No it doesn't; it overloads page->index. Its just used as extra return
value, it need not be persistent. Definitely not worth a page-flag.
> > - when a page->reserve slab is allocated store it in s->reserve_slab
> > and do not update the ->cpu_slab[] (this forces subsequent allocs to
> > retry the allocation).
>
> Right that should work.
>
> > All ALLOC_NO_WATERMARKS enabled slab allocations are served from
> > ->reserve_slab, up until the point where a !page->reserve slab alloc
> > succeeds, at which point the ->reserve_slab is pushed into the partial
> > lists and ->reserve_slab set to NULL.
>
> So the original issue is still not fixed. A slab alloc may succeed without
> watermarks if that particular allocation is restricted to a different set
> of nodes. Then the reserve slab is dropped despite the memory scarcity on
> another set of nodes?
I can't see how. This extra ALLOC_MIN|ALLOC_HIGH|ALLOC_HARDER alloc will
first deplete all other zones. Once that starts failing no node should
still have pages accessible by any allocation context other than
PF_MEMALLOC.
> > Since only the allocation of a new slab uses the gfp zone flags, and
> > other allocations placement hints they have to be uniform over all slab
> > allocs for a given kmem_cache. Thus the s->reserve_slab/page->reserve
> > status is kmem_cache wide.
>
> No the gfp zone flags are not uniform and placement of page allocator
> allocs through SLUB do not always have the same allocation constraints.

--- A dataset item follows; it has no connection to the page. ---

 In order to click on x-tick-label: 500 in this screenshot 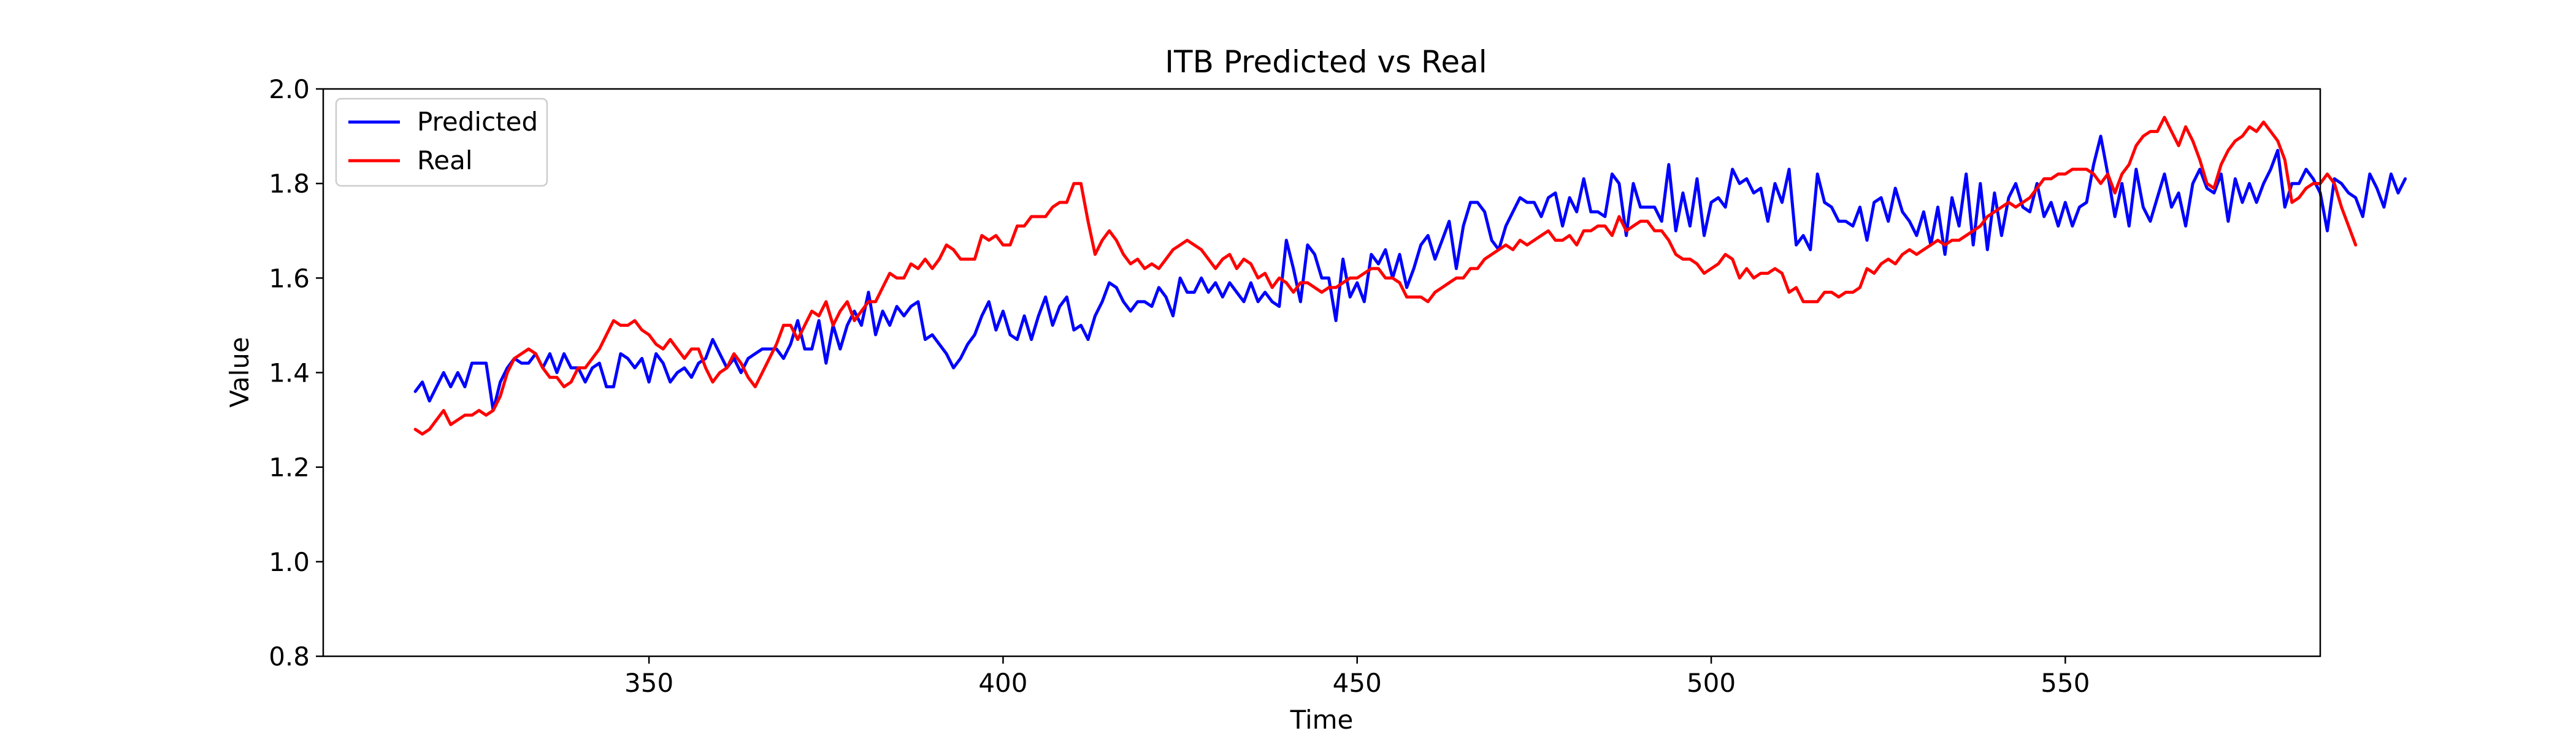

It has to; since it can serve the allocation from a pre-existing slab
allocation. Hence any page allocation must be valid for all other users.
> SLUB will check the node of the page that was allocated when the page
> allocator returns and put the page into that nodes slab list. This varies
> depending on the allocation context.
Yes, it keeps slabs on per node lists. I'm just not seeing how this puts
hard constraints on the allocations.
As far as I can see there cannot be a hard constraint here, because
allocations form interrupt context are at best node local. And node
affine zone lists still have all zones, just ordered on locality.
> Allocations can be particular to uses of a slab in particular situations.
> A kmalloc cache can be used to allocate from various sets of nodes in
> different circumstances. kmalloc will allow serving a limited number of
> objects from the wrong nodes for performance reasons but the next
> allocation from the page allocator (or from the partial lists) will occur
> using the current set of allowed nodes in order to ensure a rough
> obedience to the memory policies and cpusets. kmalloc_node behaves
> differently and will enforce using memory from a particular node.
>From what I can see, it takes pretty much any page it can get once you
hit it with PF_MEMALLOC. If the page allocation doesn't use ALLOC_CPUSET
the page can come from pretty much anywhere.